Let's compare the performance of our C function with a Julia-only implenentation:
j_sqrt_sum(X::Array{Float64}) = sum( broadcast( sqrt, X ) )
j_sqrt_sum (generic function with 1 method)
c_sqrt_sum(a) ≈ j_sqrt_sum(a)
true
@benchmark(c_sqrt_sum($a))
BenchmarkTools.Trial: 64 samples with 1 evaluation. Range (min … max): 72.559 ms … 107.022 ms ┊ GC (min … max): 0.00% … 0.00% Time (median): 77.179 ms ┊ GC (median): 0.00% Time (mean ± σ): 78.712 ms ± 6.748 ms ┊ GC (mean ± σ): 0.00% ± 0.00% █ █ ▃▃ ▁▃▃ ▇█▆█▄▆▆██▄███▁▁▄▆▁▄▆▁▁▁▁▄▁▄▁▁▄▁▁▄▁▁▁▁▁▁▄▁▁▁▁▁▁▁▁▁▁▁▁▁▁▁▁▁▁▁▄ ▁ 72.6 ms Histogram: frequency by time 106 ms < Memory estimate: 0 bytes, allocs estimate: 0.

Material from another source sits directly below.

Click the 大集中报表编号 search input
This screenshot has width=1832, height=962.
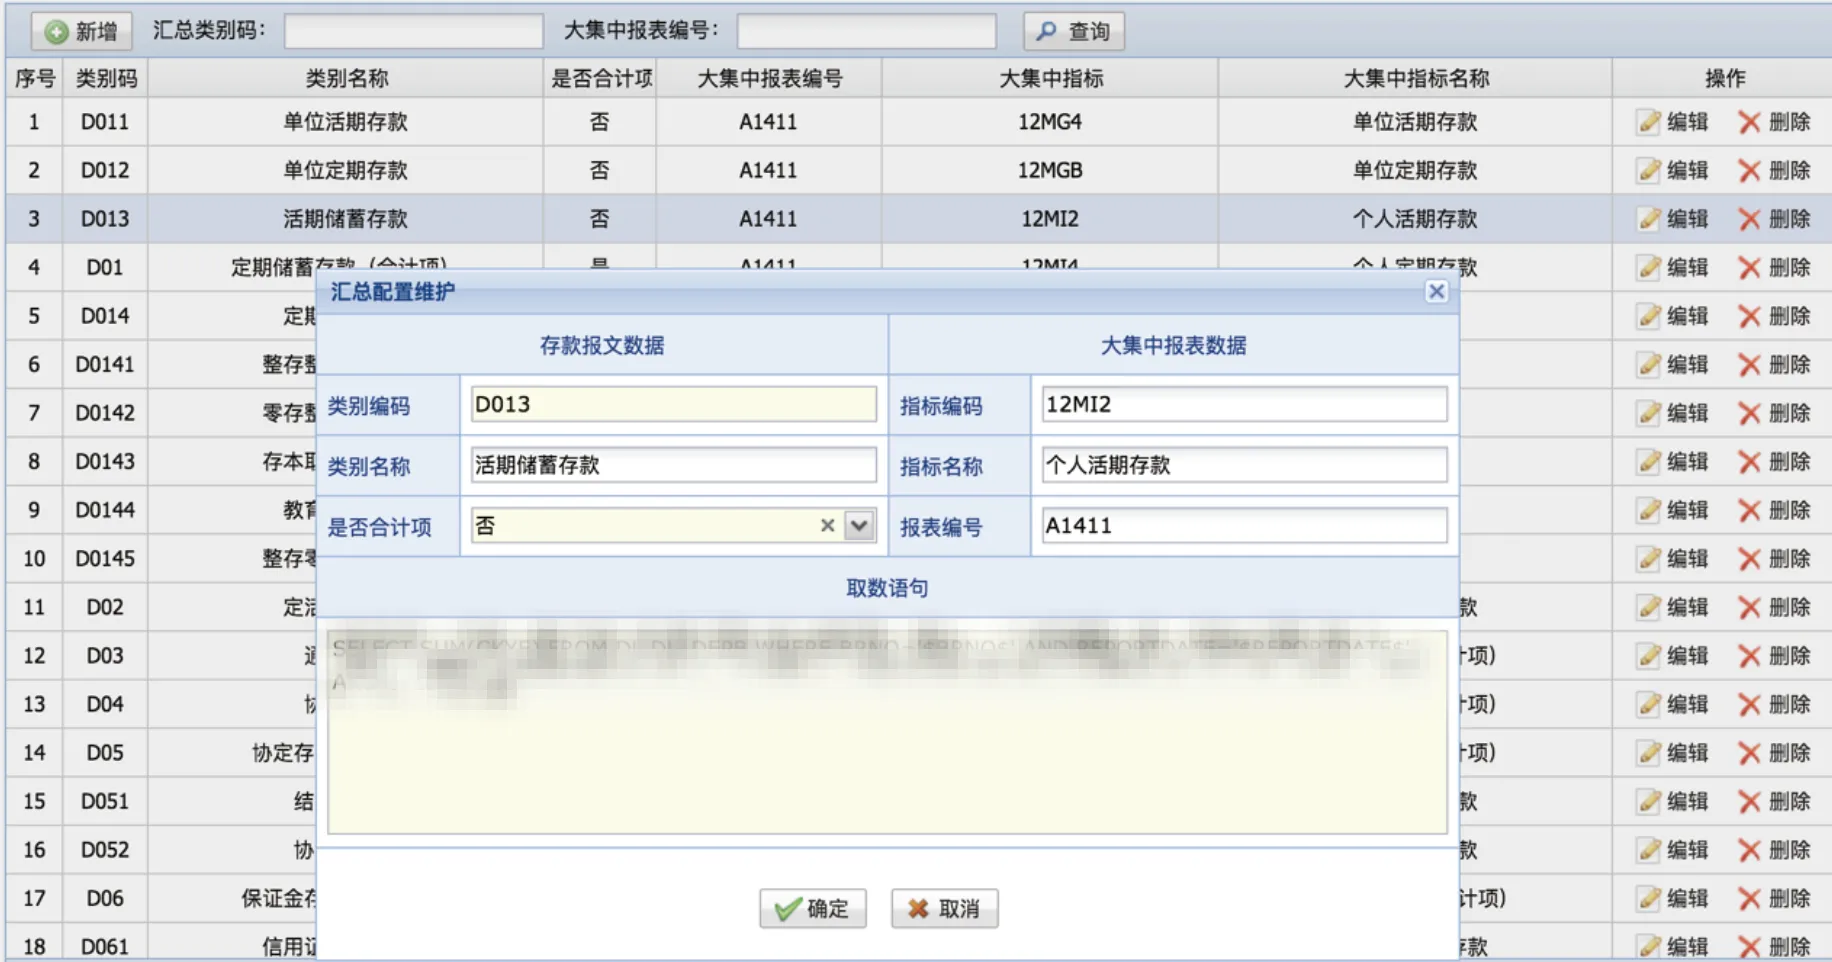click(x=866, y=31)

@benchmark(j_sqrt_sum($a))
BenchmarkTools.Trial: 117 samples with 1 evaluation. Range (min … max): 34.171 ms … 56.576 ms ┊ GC (min … max): 0.00% … 26.07% Time (median): 42.539 ms ┊ GC (median): 0.48% Time (mean ± σ): 42.940 ms ± 6.606 ms ┊ GC (mean ± σ): 13.98% ± 12.45% ▂▆ ▂▆▄█▂ ▂ ▂ ▂▂▄ ▂ ████████▆██▄▄▆▁▁▁▄▄▄▁▁▄█▁▁▁▁▁▄▄▆▆█▄███▆▆▆█▄█▆▁█▆▆▆▆▁▆▄▁▆▁▁▄ ▄ 34.2 ms Histogram: frequency by time 55.3 ms < Memory estimate: 76.29 MiB, allocs estimate: 2.

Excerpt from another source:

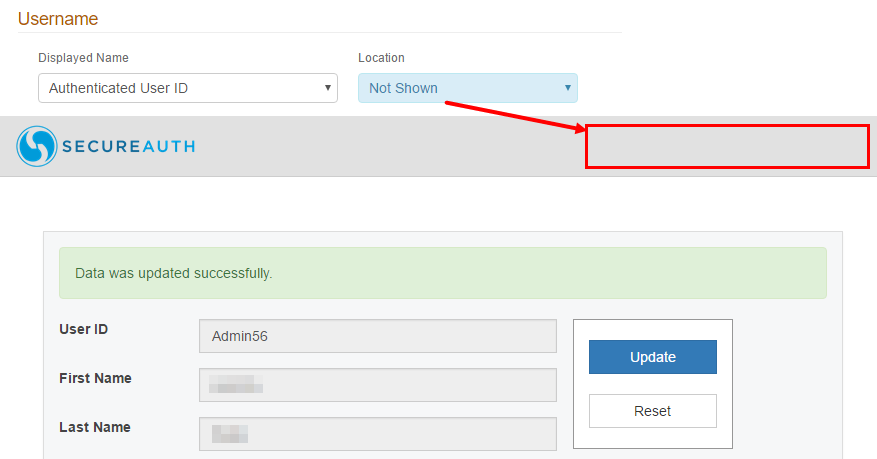Click the Location label text
Image resolution: width=877 pixels, height=459 pixels.
[381, 58]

Hrm... so it seems that we're paying a price for constantly calling a function pointer, rather than a pure c function. Let's verify our theory by implementing a purely C form of sum_f
(i.e. we're not going to be calling the Julia sqrt
function, and instead we'll use the one defined in math.h
).
Cc_sqrt_code = """
#include <stddef.h>
#include <math.h>
double cc_sqrt_sum(size_t n, double *X) {
double s = 0.0;
for (size_t i = 0; i < n; ++i) {
s += sqrt(X[i]);
}
return s;
}
"""
const Clib_c_sqrt = tempname() # make a temporary file
# compile to a shared library by piping C_code to gcc
# (works only if you have gcc installed):
open(`gcc -fPIC -O3 -msse3 -xc -shared -lm -o $(Clib_c_sqrt * "." * Libdl.dlext) -`, "w") do f
print(f, Cc_sqrt_code)
end
# define a Julia function that calls the C function:
cc_sqrt_sum(X::Array{Float64}) = ccall(
("cc_sqrt_sum", Clib_c_sqrt),
Float64,
(Csize_t, Ptr{Float64}),
length(X), X
)
cc_sqrt_sum (generic function with 1 method)
@benchmark(c_sqrt_sum($a))
BenchmarkTools.Trial: 67 samples with 1 evaluation. Range (min … max): 72.338 ms … 104.730 ms ┊ GC (min … max): 0.00% … 0.00% Time (median): 73.986 ms ┊ GC (median): 0.00% Time (mean ± σ): 75.805 ms ± 5.319 ms ┊ GC (mean ± σ): 0.00% ± 0.00% █▁ ██▆▅▇▅▇▄▅▇▄▁▁▁▃▁▁▃▁▃▄▁▃▃▃▁▄▁▁▁▁▁▁▁▁▁▁▁▃▁▁▁▁▁▁▁▁▁▁▁▁▁▁▁▁▁▁▁▁▃ ▁ 72.3 ms Histogram: frequency by time 95 ms < Memory estimate: 0 bytes, allocs estimate: 0.
@benchmark(cc_sqrt_sum($a))
BenchmarkTools.Trial: 202 samples with 1 evaluation. Range (min … max): 24.082 ms … 28.802 ms ┊ GC (min … max): 0.00% … 0.00% Time (median): 24.452 ms ┊ GC (median): 0.00% Time (mean ± σ): 24.770 ms ± 833.654 μs ┊ GC (mean ± σ): 0.00% ± 0.00% ▃▄▄█▄▂ ██████▇▇▄▅▃▄▄▃▅▃▃▁▃▅▄▃▁▃▄▃▃▃▃▄▁▃▃▃▁▁▁▁▁▃▁▁▁▁▁▁▁▃▁▁▁▁▃▁▁▁▁▁▁▃ ▃ 24.1 ms Histogram: frequency by time 28.6 ms < Memory estimate: 0 bytes, allocs estimate: 0.
Ha! Now we're getting a good speed up. This shows that the performance pentalty for Julia functions isn't bad (and until we have inlining of C functions, the might not always be a speedup by going to C). Yet in some cases, simple compute kernels written entirely in C might improve performance.